If you have ever heard people talk about a spinal cord injury, you may have assumed that it includes an injury to the spine or some part of the back. The spinal cord is actually a bundle of nerves that runs down a person’s back. Injury to the cord itself may or may not occur along with an injury to the spine or other parts of the back.
There are multiple types of spinal cord injuries and a variety of long-term outcomes or complications that may result from these injuries.
The job of the spinal cord
As explained by WebMD, the spinal cord acts as a primary communication pathway for messages to and from the brain and other parts of the body. When the spinal cord experiences an injury, this vital communication flow may be interrupted or even stopped completely.

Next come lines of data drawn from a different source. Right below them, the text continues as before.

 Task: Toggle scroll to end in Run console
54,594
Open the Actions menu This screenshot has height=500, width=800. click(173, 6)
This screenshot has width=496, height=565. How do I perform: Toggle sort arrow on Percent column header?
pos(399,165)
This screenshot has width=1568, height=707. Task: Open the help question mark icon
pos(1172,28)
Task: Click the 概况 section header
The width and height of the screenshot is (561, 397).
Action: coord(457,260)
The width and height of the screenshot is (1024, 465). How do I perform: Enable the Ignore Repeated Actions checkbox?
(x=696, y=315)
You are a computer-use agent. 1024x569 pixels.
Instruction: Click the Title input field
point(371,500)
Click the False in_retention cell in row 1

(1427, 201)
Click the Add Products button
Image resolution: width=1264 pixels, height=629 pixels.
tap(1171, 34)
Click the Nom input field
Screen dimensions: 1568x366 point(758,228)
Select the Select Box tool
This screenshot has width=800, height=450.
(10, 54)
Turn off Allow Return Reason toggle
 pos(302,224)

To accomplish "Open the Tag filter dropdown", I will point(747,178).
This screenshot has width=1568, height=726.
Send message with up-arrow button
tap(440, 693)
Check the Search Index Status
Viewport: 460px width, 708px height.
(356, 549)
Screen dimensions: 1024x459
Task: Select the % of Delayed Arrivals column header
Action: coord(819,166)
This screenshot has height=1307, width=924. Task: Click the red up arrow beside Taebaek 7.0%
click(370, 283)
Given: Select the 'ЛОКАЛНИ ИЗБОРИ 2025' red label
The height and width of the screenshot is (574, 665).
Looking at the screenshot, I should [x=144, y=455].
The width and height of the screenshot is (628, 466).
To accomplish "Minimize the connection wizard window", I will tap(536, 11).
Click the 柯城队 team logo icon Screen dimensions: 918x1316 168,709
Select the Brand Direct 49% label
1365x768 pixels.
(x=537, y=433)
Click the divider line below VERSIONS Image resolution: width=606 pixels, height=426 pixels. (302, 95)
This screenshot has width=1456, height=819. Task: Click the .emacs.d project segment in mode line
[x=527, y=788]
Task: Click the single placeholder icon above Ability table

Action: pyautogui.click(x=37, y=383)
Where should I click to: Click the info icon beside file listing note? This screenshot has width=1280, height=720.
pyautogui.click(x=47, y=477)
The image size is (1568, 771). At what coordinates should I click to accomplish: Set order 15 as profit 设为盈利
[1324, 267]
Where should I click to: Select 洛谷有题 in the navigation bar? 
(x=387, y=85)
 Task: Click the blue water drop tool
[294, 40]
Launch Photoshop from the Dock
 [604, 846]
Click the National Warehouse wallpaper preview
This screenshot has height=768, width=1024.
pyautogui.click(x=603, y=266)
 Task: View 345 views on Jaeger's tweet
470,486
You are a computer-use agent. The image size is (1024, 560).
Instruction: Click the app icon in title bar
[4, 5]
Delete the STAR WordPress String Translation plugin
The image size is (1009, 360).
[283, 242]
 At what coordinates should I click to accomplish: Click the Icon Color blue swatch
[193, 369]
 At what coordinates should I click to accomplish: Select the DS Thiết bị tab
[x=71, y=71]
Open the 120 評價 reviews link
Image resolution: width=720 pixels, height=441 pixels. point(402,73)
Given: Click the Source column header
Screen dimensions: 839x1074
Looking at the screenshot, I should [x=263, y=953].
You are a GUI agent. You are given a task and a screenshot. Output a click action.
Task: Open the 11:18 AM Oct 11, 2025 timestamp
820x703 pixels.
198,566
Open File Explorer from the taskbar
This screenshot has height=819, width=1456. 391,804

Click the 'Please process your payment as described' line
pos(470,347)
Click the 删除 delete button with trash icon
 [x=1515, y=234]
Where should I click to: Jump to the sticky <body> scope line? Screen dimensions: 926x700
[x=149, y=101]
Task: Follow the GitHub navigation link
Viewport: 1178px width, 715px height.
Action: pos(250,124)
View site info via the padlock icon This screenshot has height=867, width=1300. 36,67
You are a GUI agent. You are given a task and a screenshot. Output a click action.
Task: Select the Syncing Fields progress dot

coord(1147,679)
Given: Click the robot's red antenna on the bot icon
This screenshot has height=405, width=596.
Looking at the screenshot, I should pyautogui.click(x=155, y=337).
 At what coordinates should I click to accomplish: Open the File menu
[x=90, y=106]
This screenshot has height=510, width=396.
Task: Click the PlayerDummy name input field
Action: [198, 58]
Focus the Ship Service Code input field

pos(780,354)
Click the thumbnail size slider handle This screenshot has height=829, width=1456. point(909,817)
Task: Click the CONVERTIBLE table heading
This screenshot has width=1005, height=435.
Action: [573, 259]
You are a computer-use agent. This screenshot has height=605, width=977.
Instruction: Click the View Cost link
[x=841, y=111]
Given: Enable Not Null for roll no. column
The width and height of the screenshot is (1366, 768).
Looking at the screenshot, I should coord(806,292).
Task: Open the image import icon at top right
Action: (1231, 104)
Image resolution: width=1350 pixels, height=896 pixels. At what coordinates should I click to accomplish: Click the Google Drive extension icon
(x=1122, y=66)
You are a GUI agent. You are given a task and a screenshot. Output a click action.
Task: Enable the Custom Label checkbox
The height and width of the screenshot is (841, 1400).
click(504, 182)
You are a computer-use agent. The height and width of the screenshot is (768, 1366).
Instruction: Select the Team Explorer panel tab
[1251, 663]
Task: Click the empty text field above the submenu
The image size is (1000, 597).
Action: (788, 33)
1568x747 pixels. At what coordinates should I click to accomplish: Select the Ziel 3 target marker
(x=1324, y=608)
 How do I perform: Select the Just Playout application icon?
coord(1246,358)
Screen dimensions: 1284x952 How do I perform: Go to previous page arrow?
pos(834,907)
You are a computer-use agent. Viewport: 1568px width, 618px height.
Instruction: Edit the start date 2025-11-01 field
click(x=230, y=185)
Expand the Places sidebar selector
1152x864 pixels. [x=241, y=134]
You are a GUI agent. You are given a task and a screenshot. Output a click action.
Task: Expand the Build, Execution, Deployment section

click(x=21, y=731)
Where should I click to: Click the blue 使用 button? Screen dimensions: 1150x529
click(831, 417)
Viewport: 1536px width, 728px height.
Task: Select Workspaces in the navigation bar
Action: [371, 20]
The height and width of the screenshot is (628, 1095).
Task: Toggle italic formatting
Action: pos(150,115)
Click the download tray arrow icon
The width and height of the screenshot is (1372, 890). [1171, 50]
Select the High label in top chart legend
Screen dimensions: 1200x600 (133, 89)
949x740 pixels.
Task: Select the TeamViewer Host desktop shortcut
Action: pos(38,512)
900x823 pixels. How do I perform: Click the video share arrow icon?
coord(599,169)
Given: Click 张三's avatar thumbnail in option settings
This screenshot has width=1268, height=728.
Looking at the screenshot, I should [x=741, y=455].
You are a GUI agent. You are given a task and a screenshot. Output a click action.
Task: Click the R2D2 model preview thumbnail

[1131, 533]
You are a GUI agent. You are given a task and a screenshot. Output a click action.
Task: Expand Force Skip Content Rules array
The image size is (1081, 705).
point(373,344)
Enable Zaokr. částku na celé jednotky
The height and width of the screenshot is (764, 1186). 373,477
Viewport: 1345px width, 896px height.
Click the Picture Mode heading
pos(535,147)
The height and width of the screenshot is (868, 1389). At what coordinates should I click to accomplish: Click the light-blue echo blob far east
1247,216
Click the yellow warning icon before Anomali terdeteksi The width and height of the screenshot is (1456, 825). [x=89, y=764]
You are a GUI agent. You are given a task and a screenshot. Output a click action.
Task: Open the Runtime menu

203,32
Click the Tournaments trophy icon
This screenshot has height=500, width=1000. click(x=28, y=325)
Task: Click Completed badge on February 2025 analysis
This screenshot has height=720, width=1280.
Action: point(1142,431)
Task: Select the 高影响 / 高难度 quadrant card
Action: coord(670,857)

This lack of communication may result in a person being unable to feel or move any part of their body below the point at which the injury occurred.
Complete and incomplete spinal cord injuries
Depending on the severity of a spinal cord injury, a person may lose all feeling and movement abilities, or they may lose only some feeling and movement abilities. In the former, their injury is referred to as a complete spinal cord injury. If some feeling and movement is retained, the person is said to have an incomplete spinal cord injury.
This information is not intended to provide legal advice but is instead meant to give residents in Louisiana an overview of what the spinal cord is and what a person may experience if they sustain an injury to the spinal cord in a vehicle accident.